» **LESETEXT**:
________________
# Flashfilm über ganze Seite einbinden(incl.Frames)



## Danielku15 (3. November 2004)

Hallo.

Ich habe ein Problem. Es gibt eine Möglichkeit einen Flashfilm über eine ganze HTML Seite einzubinden, oder? Nun möchte ich das auf Frames übertragen. Da meine Homepage auf Tabellen aufgebaut ist ladet er die ganze Seite immer neu und kann daher keinen Flash-Musikplayer einbinden da ansonsten die Musik nicht weiterlaufen würde. Nun hab ich daran gedacht dass ich eine Frameseite erstelle in der man den Fußframe nicht sieht, und da den Flashfilm einbinde. Wenn ich jetzt aber den Frame auf eine Größe von 0 einstelle würde man den Player auch nicht sieht. Jetzt möchte ich diese Funktion die ich am Anfang genannt habe auf Frames so übertragen, dass ich den Musikplayer auch über die Frames verschieben kann(der hat ne Drag&Drop Funktion). Kann ich das realisieren. Bitte sagt mir dass das Funktioniert.

mfg danielku15


----------



## Tobias Menzel (3. November 2004)

Hi,

was Du willst, ist also, eine SWF-Datei per Drag&Drop von einem html-Frame in einen anderen zu ziehen? Es ist vieles möglich, und viel passiert auf Erden, aber hier versagt meine Phantasie... 

Eine Möglichkeit wäre z.B. den Player in einem kleinen PupUp hinter der Seite unterzubringen (blöd, ich weiß), eine andere, den Player als solchen in einem unsichtbaren Frame unterzubringen und die dazugehörigen Kontrollen (Play, Stop usw.) in einer anderen Flashdatei in einem sichtbaren Film. Die beiden Flashdateien kannst Du dann mit ein wenig Trickserei miteinander kommunizieren lassen (z.B. über JavaScript).
________________
» **BEREITGESTELLTES MATERIAL**:
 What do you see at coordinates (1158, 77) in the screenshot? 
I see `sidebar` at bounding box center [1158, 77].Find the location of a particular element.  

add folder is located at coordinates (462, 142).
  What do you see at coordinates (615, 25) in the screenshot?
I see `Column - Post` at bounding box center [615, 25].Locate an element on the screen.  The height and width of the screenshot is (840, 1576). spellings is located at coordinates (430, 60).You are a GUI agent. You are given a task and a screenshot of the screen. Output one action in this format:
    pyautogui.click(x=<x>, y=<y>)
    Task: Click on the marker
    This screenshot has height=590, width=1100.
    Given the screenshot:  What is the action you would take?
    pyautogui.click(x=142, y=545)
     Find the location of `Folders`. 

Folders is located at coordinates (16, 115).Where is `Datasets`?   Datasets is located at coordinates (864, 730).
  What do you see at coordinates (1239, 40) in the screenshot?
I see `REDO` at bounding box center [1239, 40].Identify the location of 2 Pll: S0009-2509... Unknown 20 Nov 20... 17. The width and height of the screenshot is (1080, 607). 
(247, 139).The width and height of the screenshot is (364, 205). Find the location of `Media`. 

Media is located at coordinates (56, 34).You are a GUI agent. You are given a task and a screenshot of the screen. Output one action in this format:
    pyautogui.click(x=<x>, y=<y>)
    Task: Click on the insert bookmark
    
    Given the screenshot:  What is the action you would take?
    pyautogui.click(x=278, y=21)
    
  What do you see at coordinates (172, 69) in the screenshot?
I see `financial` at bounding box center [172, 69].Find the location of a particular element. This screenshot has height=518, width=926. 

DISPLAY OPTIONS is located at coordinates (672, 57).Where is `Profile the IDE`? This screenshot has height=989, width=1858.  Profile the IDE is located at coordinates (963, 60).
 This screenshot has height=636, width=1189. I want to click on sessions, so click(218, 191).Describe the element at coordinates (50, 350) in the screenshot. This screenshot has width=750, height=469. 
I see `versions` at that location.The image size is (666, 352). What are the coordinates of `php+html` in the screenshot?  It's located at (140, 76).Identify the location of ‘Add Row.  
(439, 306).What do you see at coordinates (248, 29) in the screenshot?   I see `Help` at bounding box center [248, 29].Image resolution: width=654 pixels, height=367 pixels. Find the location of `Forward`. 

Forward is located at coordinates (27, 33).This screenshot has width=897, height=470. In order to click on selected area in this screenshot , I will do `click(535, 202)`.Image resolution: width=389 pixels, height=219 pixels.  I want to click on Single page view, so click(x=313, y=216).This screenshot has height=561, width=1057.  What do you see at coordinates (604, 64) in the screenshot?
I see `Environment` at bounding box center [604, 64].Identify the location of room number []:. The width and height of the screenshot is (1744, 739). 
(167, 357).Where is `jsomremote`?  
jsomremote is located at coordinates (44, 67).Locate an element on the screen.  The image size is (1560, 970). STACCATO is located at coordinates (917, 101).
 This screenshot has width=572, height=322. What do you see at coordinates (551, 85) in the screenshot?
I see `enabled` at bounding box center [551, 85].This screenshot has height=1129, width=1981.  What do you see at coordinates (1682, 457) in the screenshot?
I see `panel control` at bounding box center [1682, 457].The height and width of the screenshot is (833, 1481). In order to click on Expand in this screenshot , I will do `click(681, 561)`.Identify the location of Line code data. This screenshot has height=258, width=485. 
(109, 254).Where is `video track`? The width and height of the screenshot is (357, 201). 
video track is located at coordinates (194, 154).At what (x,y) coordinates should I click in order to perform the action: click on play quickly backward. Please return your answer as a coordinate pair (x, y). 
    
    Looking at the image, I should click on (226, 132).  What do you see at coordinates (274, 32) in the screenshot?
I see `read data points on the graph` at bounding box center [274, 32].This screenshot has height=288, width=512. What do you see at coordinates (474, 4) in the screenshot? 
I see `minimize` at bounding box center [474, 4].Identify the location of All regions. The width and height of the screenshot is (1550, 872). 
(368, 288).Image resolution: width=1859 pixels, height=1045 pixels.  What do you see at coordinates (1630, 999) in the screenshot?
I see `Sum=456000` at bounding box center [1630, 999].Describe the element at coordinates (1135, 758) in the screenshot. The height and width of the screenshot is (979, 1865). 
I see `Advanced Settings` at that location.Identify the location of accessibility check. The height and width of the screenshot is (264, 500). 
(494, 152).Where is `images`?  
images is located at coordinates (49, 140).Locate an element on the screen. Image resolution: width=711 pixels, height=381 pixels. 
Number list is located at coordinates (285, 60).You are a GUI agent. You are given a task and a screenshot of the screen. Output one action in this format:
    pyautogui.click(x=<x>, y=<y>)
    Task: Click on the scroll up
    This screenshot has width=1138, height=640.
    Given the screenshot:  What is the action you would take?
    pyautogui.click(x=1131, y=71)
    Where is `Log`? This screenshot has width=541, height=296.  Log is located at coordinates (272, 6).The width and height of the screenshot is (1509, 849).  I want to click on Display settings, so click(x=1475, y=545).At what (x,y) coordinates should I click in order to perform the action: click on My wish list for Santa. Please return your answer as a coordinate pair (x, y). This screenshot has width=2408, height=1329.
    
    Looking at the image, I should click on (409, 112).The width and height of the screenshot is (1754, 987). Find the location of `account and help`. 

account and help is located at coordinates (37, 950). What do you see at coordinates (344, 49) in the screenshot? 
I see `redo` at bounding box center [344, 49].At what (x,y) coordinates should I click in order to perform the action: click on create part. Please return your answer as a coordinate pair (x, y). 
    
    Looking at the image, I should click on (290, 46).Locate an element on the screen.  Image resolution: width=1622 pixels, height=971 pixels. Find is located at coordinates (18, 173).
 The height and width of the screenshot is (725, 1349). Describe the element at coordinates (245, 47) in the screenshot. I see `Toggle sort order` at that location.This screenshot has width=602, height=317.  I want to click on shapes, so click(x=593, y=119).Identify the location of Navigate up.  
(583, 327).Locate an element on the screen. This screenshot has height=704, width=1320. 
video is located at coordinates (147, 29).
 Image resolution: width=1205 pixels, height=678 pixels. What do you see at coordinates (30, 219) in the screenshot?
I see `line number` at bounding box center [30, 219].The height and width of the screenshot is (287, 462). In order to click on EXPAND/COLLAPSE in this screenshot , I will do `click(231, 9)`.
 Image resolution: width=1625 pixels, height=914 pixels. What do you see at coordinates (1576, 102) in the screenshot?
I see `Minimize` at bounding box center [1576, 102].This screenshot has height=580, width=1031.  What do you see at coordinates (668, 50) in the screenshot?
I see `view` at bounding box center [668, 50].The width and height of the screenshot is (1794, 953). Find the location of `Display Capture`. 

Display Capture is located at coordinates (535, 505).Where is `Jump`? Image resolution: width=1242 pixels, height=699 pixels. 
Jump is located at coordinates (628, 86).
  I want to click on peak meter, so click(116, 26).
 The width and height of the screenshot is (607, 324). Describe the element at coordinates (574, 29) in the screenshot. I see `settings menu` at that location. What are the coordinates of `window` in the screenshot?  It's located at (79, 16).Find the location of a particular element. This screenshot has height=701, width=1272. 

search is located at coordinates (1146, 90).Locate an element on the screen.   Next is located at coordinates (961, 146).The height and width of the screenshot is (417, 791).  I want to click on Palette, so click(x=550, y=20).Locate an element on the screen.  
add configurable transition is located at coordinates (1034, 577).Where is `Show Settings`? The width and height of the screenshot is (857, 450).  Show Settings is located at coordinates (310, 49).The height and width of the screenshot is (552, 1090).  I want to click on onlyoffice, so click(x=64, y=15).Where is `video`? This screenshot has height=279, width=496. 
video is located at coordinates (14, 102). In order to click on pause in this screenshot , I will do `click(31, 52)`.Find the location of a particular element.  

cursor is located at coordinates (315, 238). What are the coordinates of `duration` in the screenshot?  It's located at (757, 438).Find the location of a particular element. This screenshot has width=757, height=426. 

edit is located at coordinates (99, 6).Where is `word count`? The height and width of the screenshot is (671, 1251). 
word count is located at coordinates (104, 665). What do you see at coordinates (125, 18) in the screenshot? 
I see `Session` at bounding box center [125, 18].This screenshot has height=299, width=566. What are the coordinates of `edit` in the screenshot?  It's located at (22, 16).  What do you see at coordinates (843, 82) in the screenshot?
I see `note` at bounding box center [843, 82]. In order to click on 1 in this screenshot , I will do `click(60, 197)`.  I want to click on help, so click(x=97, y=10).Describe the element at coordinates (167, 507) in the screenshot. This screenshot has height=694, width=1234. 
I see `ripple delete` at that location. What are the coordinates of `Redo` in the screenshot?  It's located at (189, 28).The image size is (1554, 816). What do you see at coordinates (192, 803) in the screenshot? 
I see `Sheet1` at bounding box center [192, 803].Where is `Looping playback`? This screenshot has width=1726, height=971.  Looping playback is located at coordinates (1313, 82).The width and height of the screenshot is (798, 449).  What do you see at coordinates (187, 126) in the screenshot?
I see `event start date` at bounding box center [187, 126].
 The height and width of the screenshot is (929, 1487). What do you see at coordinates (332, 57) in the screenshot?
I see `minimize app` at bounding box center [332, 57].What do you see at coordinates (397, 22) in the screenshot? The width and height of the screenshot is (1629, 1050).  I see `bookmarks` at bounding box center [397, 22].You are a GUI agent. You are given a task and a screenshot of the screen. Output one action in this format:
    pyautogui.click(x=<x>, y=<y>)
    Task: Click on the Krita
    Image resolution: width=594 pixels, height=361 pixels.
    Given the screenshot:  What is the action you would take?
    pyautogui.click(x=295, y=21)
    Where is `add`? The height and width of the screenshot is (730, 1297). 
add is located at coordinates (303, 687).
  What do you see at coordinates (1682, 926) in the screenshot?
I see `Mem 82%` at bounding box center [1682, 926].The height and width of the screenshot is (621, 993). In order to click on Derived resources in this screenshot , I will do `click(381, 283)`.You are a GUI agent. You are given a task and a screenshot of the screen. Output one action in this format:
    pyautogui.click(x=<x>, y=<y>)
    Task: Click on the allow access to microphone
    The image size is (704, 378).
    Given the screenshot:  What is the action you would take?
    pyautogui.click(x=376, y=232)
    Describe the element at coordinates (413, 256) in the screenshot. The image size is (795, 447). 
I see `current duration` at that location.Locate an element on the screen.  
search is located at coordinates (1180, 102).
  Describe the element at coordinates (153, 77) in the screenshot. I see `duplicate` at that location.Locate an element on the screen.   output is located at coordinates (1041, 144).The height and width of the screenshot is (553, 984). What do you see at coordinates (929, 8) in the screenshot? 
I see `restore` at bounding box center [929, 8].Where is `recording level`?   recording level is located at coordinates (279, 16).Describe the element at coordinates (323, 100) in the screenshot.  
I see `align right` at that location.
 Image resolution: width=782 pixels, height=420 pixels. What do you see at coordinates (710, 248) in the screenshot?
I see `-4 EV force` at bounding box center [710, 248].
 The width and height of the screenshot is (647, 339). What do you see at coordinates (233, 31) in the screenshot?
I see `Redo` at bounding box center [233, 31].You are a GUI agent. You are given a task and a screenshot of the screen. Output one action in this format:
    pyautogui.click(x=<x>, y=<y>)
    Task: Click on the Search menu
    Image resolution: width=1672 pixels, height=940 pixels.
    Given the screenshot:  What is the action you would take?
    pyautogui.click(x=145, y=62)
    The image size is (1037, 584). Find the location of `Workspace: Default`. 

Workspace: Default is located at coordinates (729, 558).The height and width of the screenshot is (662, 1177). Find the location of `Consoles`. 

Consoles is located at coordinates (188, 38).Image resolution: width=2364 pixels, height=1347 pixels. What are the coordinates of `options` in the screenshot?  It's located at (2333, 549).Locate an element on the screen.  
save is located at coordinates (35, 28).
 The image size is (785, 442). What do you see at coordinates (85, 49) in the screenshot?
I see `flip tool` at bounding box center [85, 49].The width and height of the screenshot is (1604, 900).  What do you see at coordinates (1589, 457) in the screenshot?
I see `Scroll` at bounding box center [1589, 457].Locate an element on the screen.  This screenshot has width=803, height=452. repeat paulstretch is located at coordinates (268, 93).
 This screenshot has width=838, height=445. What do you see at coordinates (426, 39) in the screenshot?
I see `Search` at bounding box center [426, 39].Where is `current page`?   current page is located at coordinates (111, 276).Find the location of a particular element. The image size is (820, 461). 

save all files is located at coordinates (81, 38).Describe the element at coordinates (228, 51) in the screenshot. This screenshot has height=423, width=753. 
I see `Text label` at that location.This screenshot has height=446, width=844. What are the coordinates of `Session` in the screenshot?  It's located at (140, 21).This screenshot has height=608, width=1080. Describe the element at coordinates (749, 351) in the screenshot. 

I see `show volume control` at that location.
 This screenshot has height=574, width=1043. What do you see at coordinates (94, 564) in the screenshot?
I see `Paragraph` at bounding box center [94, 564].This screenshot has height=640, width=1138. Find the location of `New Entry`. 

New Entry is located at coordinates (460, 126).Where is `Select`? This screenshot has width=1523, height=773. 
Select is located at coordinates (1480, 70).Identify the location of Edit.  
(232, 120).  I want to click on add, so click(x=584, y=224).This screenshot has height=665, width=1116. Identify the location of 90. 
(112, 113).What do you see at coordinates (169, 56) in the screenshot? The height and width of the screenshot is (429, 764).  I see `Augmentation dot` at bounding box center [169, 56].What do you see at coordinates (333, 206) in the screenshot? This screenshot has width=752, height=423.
________________
» **AUFGABE**:
Führe den Forenthread zum Flash-Musikplayer in Frames nach seinem letzten Satz fort.

» **ANTWORT**:
Gruß

P.S. vielleicht ist jemand so nett, und verschiebt das ggf. ins Flashforum.


----------



## Danielku15 (5. November 2004)

Nein. Das verstehts du jetzt falsch. Ich habe einen Flashfilm der eine Drag&Drop Funktion eingebaut hat.(Siehe Hier). Und ich möchte nun dass man den Player über eine ganze Frameseite verschieben kann, und  wenn ein Link angeklickt wird soll der Film nicht neu geladen werden da ansonsten die Musik aufhört.Deshalb erstelle ich einen neuen unsichtbaren(Größe:0) Frame in dem der Film positioniert wird. Er soll aber nicht nur im unsichtbaren Frame "sichtbar" sein sondern über allen Frames "schwebt". Ich hoffe ihr versteht mich jetzt.

mfg daniel


----------



## Tobias Menzel (5. November 2004)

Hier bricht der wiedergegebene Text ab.